I'm guessing it might seem like I was trying to be obnoxious or something... but I'm serious.

When you set out to buy a puppy - and you are looking into different breeds... you are at a good point to sort out which breed you actually can live with. There are actually a lot of different breeds who all have the same nice temperaments and good looks... but fit better with different lifestyles.

If length of coat and ease of care is a big issue - then you might be better off looking into different breeds - if within the sporting group. 

There are short coated breeds that are really nice. Labs are no exception - and general appearance and temperament - are very similar to golden retrievers. 

There is no reason to select a breed - which doesn't ultimately fit in with your lifestyle. 

A good example I can offer from my personal experience... I love rough collies. We own one (he's shared between my direct family and my sister's family - he spends his days in the one house and goes home at night to the other house - we also share bills to take care of him). I love the breed. I think of all breeds out there, they go very well with a golden retriever home.

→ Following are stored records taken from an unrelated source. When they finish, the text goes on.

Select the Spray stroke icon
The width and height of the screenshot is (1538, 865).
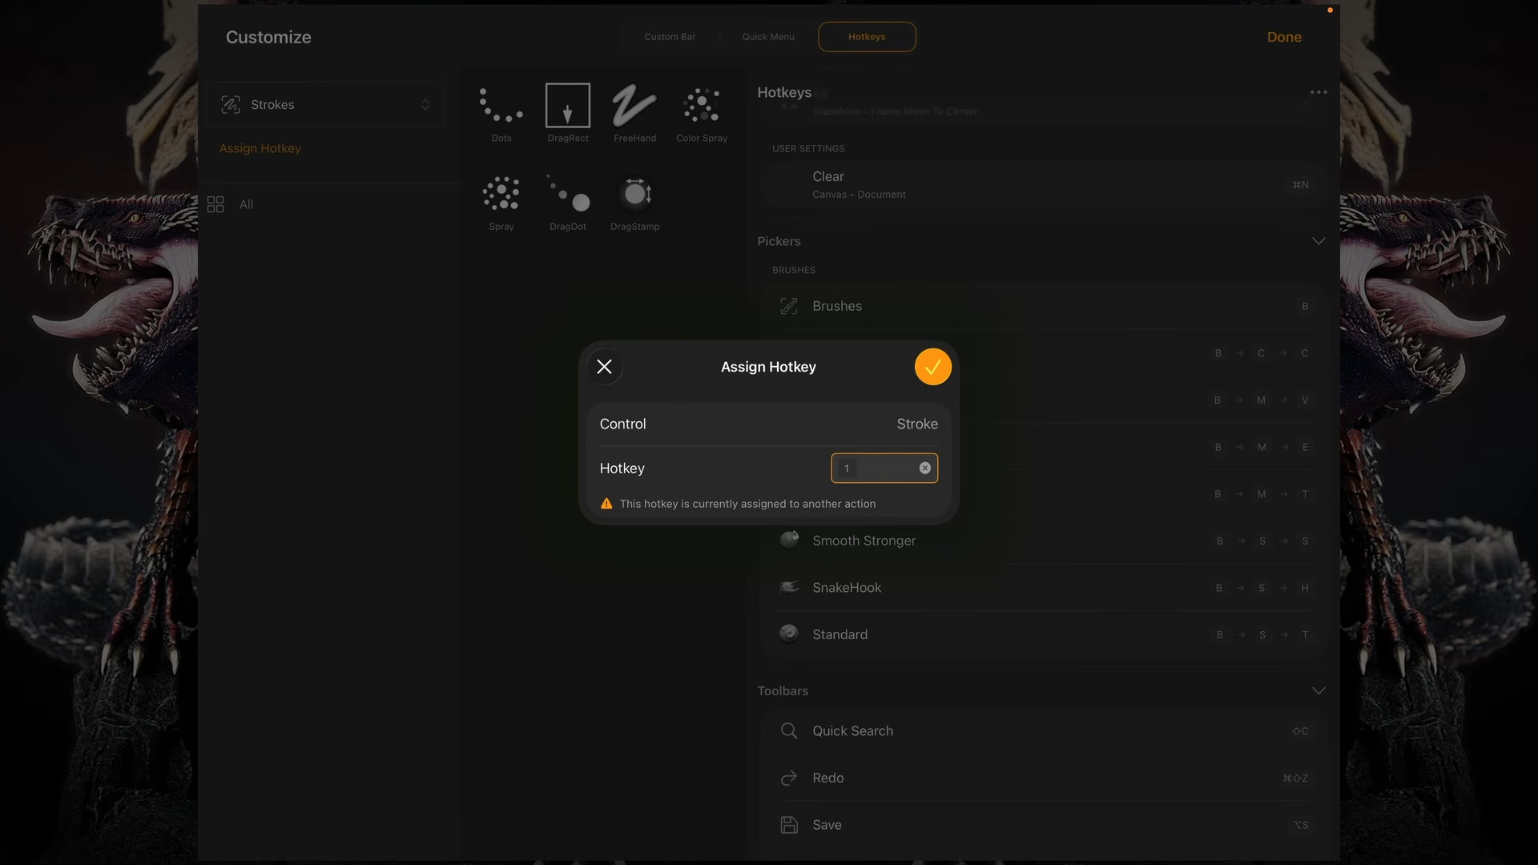click(x=501, y=194)
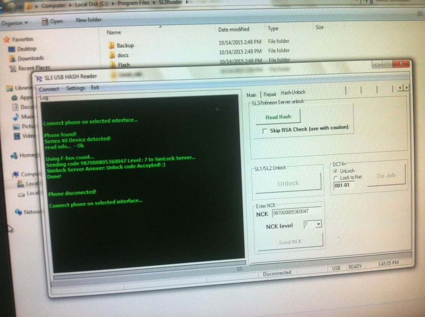Open the Settings menu

click(x=75, y=88)
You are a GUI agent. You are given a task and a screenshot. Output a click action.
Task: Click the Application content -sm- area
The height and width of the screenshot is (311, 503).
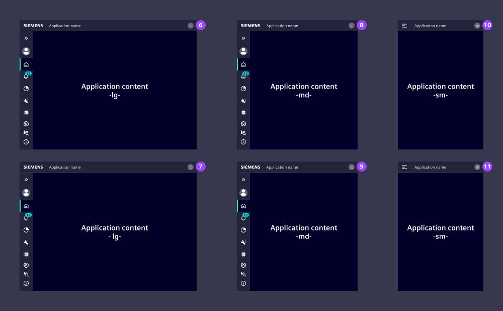(440, 91)
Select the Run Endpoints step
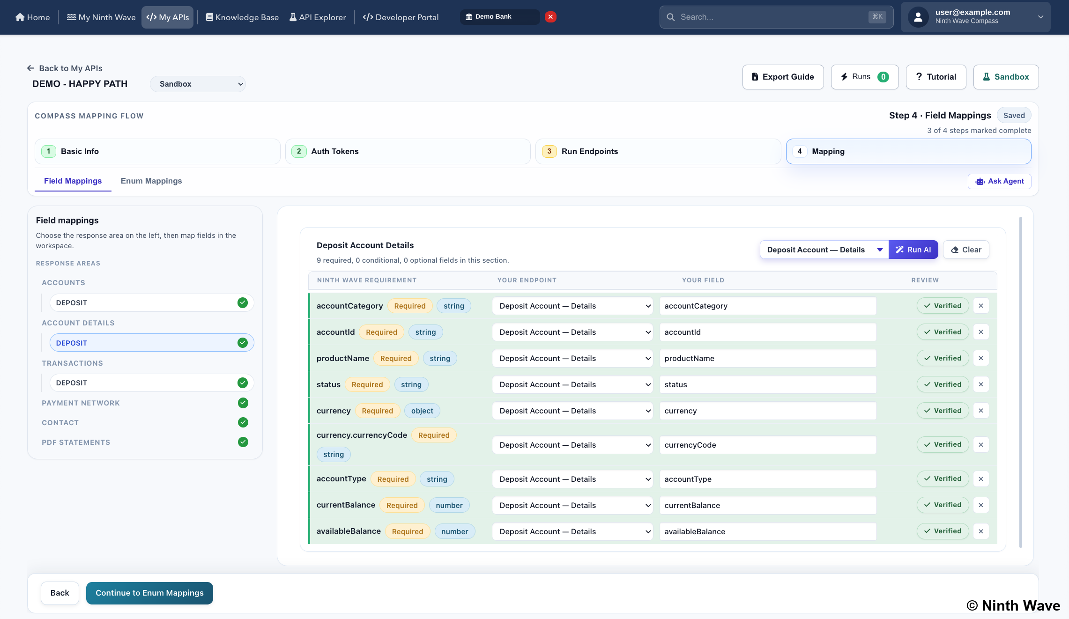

But they are very sensitive (thin skinned) and heavily coated (I'm not counting the smooth coateds). I don't mind grooming golden retrievers - but all that coat on a rough collie is a nightmare. It puts maintaining a golden retrievers' coat into perspective. 

My mom and I have been chatting about the next puppy I bring home. I'm pretty sure that when the time comes - it will be a golden retriever again. But my mom also has been talking about getting another rough. My mom doesn't have anything to do with the grooming - so it's easy for her to suggest getting a second collie.  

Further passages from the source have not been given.